= Ridgerunner =

Nickname for people from mountainous areas in the Southeastern United States

"Ridgerunner" is a nickname for people from the higher parts of mountainous areas in the Southeastern United States, especially the Appalachians. However, it has significantly different meanings from one State to another. The name has been used of people from some parts of: Pennsylvania, Maryland, West Virginia, Kentucky, Tennessee, Virginia, Georgia, Alabama, Arkansas and Oklahoma.

== Appalachian Trail ==
The name Ridgerunner is used officially for a person who works on the Appalachian Trail. In this particular sense, a Ridgerunner meets, greets and guides hikers, as well as providing brochures and literature to inform visitors about the trail. They cover its location, regulations, and traditions. They take steps to encourage the best behavior on the part of hikers, to facilitate a positive experience (particularly for those who are poorly prepared), and to elicit the support of Trail neighbors and those who live nearby, but who may not understand or use the Trail properly.
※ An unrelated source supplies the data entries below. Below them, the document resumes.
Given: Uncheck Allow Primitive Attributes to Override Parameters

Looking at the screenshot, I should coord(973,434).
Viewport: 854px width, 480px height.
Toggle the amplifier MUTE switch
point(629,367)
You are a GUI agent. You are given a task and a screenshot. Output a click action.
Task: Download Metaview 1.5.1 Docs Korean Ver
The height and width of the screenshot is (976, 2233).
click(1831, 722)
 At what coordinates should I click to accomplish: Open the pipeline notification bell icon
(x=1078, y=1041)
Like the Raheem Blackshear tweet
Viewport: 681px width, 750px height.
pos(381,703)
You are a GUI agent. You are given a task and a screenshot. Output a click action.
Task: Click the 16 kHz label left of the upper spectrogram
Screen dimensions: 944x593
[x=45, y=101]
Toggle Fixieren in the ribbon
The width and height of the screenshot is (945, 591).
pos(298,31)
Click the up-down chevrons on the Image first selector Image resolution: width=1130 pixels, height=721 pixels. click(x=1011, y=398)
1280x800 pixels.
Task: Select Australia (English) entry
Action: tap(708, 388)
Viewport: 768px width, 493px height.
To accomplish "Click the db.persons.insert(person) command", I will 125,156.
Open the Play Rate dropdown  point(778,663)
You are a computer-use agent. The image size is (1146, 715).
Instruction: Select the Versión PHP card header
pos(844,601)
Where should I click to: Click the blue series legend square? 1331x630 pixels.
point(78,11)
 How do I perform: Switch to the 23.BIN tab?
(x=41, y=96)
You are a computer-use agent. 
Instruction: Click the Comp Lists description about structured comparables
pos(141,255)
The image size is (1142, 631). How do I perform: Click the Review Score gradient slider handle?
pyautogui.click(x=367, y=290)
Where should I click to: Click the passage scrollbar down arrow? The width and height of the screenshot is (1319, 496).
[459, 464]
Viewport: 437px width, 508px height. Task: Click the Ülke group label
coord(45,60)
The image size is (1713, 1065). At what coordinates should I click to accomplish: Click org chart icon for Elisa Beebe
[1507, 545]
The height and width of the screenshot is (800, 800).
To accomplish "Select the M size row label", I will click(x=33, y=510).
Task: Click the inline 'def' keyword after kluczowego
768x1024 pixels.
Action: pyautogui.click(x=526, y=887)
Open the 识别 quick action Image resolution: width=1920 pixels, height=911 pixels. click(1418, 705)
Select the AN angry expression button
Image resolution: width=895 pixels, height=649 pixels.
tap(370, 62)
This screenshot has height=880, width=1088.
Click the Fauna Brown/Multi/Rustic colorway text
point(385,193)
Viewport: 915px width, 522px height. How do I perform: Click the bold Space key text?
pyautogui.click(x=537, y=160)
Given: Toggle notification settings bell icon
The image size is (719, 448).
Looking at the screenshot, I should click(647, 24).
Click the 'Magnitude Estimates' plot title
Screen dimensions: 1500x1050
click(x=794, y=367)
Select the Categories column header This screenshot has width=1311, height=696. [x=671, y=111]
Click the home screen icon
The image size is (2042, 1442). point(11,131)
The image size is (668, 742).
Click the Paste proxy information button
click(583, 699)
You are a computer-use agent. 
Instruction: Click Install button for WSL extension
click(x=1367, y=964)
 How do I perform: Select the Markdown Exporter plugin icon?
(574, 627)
Ridgerunners, by their presence, discourage and mitigate misuse of the Appalachian Trail and its environs by performing educational and public relations functions.

== Moonshiners ==
In Eastern Oklahoma, Arkansas, Tennessee, West Virginia and western Virginia, the term Ridgerunner originally referred specifically to a transporter of illegal moonshine liquor. They were said to "run the ridges" with their illicit cargo to bypass the roads down in the hollows where law enforcement officers might find them.

The mascot of Grove High School, in the town of Grove, Oklahoma, is a Ridgerunner in this sense of the word.